Task goal: Return the entries exactly as they appear.

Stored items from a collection
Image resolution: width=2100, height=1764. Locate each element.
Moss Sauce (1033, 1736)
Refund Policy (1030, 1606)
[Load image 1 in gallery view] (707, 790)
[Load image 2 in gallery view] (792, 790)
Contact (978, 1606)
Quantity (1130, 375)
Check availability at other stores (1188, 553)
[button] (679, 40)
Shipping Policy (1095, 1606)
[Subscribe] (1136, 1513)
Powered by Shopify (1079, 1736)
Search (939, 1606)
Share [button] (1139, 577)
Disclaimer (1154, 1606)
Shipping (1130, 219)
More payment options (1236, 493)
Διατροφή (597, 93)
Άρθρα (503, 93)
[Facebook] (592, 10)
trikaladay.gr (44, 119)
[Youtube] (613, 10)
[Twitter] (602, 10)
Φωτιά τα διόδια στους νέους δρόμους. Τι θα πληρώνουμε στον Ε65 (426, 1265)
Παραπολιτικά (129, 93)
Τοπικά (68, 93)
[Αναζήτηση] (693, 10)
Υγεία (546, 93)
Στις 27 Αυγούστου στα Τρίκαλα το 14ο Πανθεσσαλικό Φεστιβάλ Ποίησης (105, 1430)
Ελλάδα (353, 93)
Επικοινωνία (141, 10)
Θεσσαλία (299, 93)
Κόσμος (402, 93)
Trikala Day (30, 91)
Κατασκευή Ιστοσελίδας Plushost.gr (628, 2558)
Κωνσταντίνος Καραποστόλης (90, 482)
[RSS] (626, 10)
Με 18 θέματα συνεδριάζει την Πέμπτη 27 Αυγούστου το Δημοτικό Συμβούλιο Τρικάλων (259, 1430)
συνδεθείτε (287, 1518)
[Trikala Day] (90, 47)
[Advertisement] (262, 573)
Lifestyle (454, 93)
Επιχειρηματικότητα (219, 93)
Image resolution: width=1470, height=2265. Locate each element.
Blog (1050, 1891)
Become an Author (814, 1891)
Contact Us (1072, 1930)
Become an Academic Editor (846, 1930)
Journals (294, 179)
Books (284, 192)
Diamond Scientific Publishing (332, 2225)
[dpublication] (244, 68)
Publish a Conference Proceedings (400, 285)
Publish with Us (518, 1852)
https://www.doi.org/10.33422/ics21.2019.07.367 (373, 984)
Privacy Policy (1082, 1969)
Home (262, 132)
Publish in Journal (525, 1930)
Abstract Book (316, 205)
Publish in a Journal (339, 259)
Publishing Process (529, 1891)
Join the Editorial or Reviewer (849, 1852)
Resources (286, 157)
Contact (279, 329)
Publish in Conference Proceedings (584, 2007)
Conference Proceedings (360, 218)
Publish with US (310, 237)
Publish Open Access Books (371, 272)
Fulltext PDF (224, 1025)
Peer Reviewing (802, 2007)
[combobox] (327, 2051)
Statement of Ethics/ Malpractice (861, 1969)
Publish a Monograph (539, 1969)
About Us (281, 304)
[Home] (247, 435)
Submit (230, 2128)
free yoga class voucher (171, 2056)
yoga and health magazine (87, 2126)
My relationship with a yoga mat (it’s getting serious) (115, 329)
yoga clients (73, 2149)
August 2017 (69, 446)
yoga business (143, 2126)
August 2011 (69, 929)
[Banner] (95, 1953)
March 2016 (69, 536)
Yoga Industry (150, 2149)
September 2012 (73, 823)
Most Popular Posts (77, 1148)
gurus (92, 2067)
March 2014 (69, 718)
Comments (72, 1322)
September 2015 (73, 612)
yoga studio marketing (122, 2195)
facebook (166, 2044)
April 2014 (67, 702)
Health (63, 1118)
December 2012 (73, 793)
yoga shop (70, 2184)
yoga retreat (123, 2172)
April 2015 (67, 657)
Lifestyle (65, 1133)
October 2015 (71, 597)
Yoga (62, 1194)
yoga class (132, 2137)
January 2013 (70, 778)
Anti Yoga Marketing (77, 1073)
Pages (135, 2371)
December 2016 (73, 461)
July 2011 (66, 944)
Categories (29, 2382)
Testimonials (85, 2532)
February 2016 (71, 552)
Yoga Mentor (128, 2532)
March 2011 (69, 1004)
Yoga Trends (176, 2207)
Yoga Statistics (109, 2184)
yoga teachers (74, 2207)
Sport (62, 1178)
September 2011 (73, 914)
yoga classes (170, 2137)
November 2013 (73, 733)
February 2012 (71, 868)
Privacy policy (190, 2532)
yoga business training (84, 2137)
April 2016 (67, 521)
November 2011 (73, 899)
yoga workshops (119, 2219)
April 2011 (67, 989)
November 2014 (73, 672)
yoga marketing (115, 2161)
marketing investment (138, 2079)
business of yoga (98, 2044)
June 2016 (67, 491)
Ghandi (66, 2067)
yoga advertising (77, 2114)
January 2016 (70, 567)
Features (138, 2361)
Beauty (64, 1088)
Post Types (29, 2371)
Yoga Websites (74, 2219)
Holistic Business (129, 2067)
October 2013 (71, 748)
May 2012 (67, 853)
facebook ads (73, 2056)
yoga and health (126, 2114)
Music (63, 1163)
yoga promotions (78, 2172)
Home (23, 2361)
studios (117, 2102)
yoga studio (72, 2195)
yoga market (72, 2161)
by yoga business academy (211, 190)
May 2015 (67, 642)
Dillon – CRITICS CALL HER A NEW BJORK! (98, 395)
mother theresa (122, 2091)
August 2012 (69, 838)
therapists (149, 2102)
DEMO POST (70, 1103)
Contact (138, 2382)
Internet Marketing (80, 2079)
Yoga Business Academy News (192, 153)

Response below:
Image resolution: width=2100, height=1764. Locate each element.
Moss Sauce (1033, 1736)
Refund Policy (1030, 1606)
[Load image 1 in gallery view] (707, 790)
[Load image 2 in gallery view] (792, 790)
Contact (978, 1606)
Quantity (1130, 375)
Check availability at other stores (1188, 553)
[button] (679, 40)
Shipping Policy (1095, 1606)
[Subscribe] (1136, 1513)
Powered by Shopify (1079, 1736)
Search (939, 1606)
Share [button] (1139, 577)
Disclaimer (1154, 1606)
Shipping (1130, 219)
More payment options (1236, 493)
Διατροφή (597, 93)
Άρθρα (503, 93)
[Facebook] (592, 10)
trikaladay.gr (44, 119)
[Youtube] (613, 10)
[Twitter] (602, 10)
Φωτιά τα διόδια στους νέους δρόμους. Τι θα πληρώνουμε στον Ε65 (426, 1265)
Παραπολιτικά (129, 93)
Τοπικά (68, 93)
[Αναζήτηση] (693, 10)
Υγεία (546, 93)
Στις 27 Αυγούστου στα Τρίκαλα το 14ο Πανθεσσαλικό Φεστιβάλ Ποίησης (105, 1430)
Ελλάδα (353, 93)
Επικοινωνία (141, 10)
Θεσσαλία (299, 93)
Κόσμος (402, 93)
Trikala Day (30, 91)
Κατασκευή Ιστοσελίδας Plushost.gr (628, 2558)
Κωνσταντίνος Καραποστόλης (90, 482)
[RSS] (626, 10)
Με 18 θέματα συνεδριάζει την Πέμπτη 27 Αυγούστου το Δημοτικό Συμβούλιο Τρικάλων (259, 1430)
συνδεθείτε (287, 1518)
[Trikala Day] (90, 47)
[Advertisement] (262, 573)
Lifestyle (454, 93)
Επιχειρηματικότητα (219, 93)
Image resolution: width=1470, height=2265. Locate each element.
Blog (1050, 1891)
Become an Author (814, 1891)
Contact Us (1072, 1930)
Become an Academic Editor (846, 1930)
Journals (294, 179)
Books (284, 192)
Diamond Scientific Publishing (332, 2225)
[dpublication] (244, 68)
Publish a Conference Proceedings (400, 285)
Publish with Us (518, 1852)
https://www.doi.org/10.33422/ics21.2019.07.367 (373, 984)
Privacy Policy (1082, 1969)
Home (262, 132)
Publish in Journal (525, 1930)
Abstract Book (316, 205)
Publish in a Journal (339, 259)
Publishing Process (529, 1891)
Join the Editorial or Reviewer (849, 1852)
Resources (286, 157)
Contact (279, 329)
Publish in Conference Proceedings (584, 2007)
Conference Proceedings (360, 218)
Publish with US (310, 237)
Publish Open Access Books (371, 272)
Fulltext PDF (224, 1025)
Peer Reviewing (802, 2007)
[combobox] (327, 2051)
Statement of Ethics/ Malpractice (861, 1969)
Publish a Monograph (539, 1969)
About Us (281, 304)
[Home] (247, 435)
Submit (230, 2128)
free yoga class voucher (171, 2056)
yoga and health magazine (87, 2126)
My relationship with a yoga mat (it’s getting serious) (115, 329)
yoga clients (73, 2149)
August 2017 (69, 446)
yoga business (143, 2126)
August 2011 (69, 929)
[Banner] (95, 1953)
March 2016 (69, 536)
Yoga Industry (150, 2149)
September 2012 (73, 823)
Most Popular Posts (77, 1148)
gurus (92, 2067)
March 2014 (69, 718)
Comments (72, 1322)
September 2015 (73, 612)
yoga studio marketing (122, 2195)
facebook (166, 2044)
April 2014 (67, 702)
Health (63, 1118)
December 2012 (73, 793)
yoga shop (70, 2184)
yoga retreat (123, 2172)
April 2015 (67, 657)
Lifestyle (65, 1133)
October 2015 (71, 597)
Yoga (62, 1194)
yoga class (132, 2137)
January 2013 (70, 778)
Anti Yoga Marketing (77, 1073)
Pages (135, 2371)
December 2016 (73, 461)
July 2011 (66, 944)
Categories (29, 2382)
Testimonials (85, 2532)
February 2016 (71, 552)
Yoga Mentor (128, 2532)
March 2011 (69, 1004)
Yoga Trends (176, 2207)
Yoga Statistics (109, 2184)
yoga teachers (74, 2207)
Sport (62, 1178)
September 2011 (73, 914)
yoga classes (170, 2137)
November 2013 (73, 733)
February 2012 (71, 868)
Privacy policy (190, 2532)
yoga business training (84, 2137)
April 2016 (67, 521)
November 2011 (73, 899)
yoga workshops (119, 2219)
April 2011 (67, 989)
November 2014 (73, 672)
yoga marketing (115, 2161)
marketing investment (138, 2079)
business of yoga (98, 2044)
June 2016 (67, 491)
Ghandi (66, 2067)
yoga advertising (77, 2114)
January 2016 (70, 567)
Features (138, 2361)
Beauty (64, 1088)
Post Types (29, 2371)
Yoga Websites (74, 2219)
Holistic Business (129, 2067)
October 2013 (71, 748)
May 2012 (67, 853)
facebook ads (73, 2056)
yoga and health (126, 2114)
Music (63, 1163)
yoga promotions (78, 2172)
Home (23, 2361)
studios (117, 2102)
yoga studio (72, 2195)
yoga market (72, 2161)
by yoga business academy (211, 190)
May 2015 (67, 642)
Dillon – CRITICS CALL HER A NEW BJORK! (98, 395)
mother theresa (122, 2091)
August 2012 (69, 838)
therapists (149, 2102)
DEMO POST (70, 1103)
Contact (138, 2382)
Internet Marketing (80, 2079)
Yoga Business Academy News (192, 153)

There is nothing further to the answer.